*Data shown*:
######

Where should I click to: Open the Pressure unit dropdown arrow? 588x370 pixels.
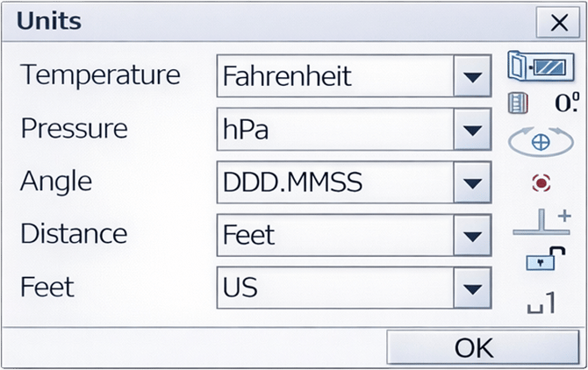click(x=472, y=130)
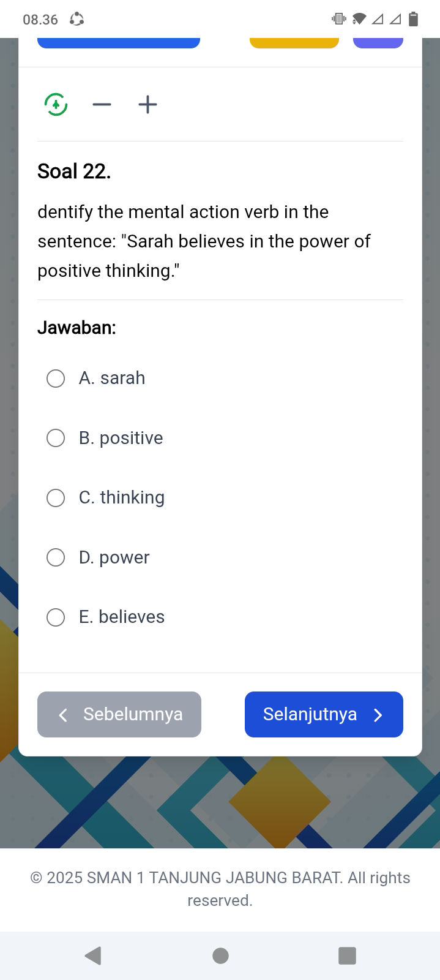Go back using the Sebelumnya button
The height and width of the screenshot is (980, 440).
[119, 714]
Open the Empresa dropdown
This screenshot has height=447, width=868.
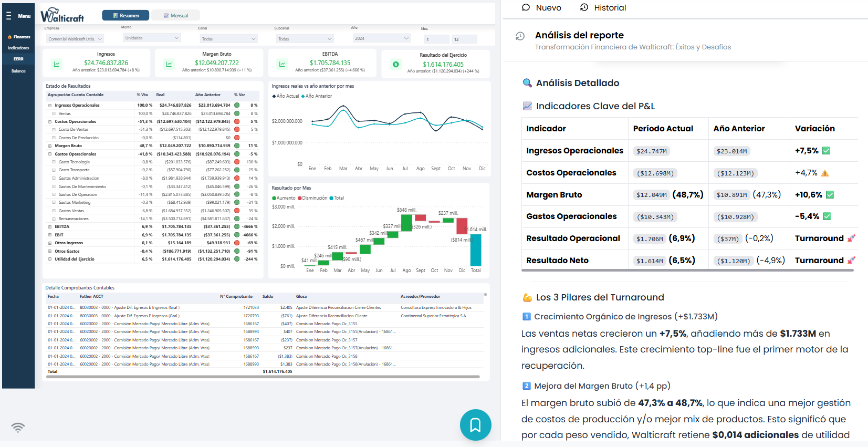(75, 39)
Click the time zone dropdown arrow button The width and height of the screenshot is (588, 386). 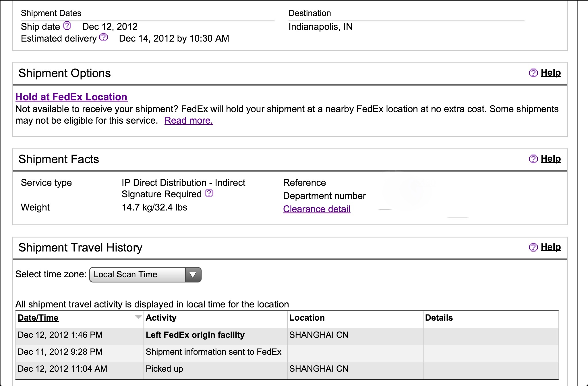tap(193, 275)
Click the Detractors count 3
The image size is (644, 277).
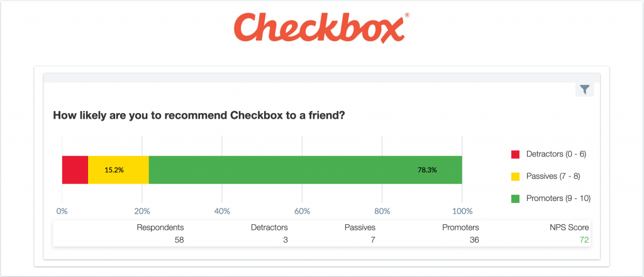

######

*Assigned task*: Skip the pictures; extract only the lines from the line with "Click the Detractors count 3" through the final line of the material, exactly as they appear.

*Written reply*:
Click the Detractors count 3
The image size is (644, 277).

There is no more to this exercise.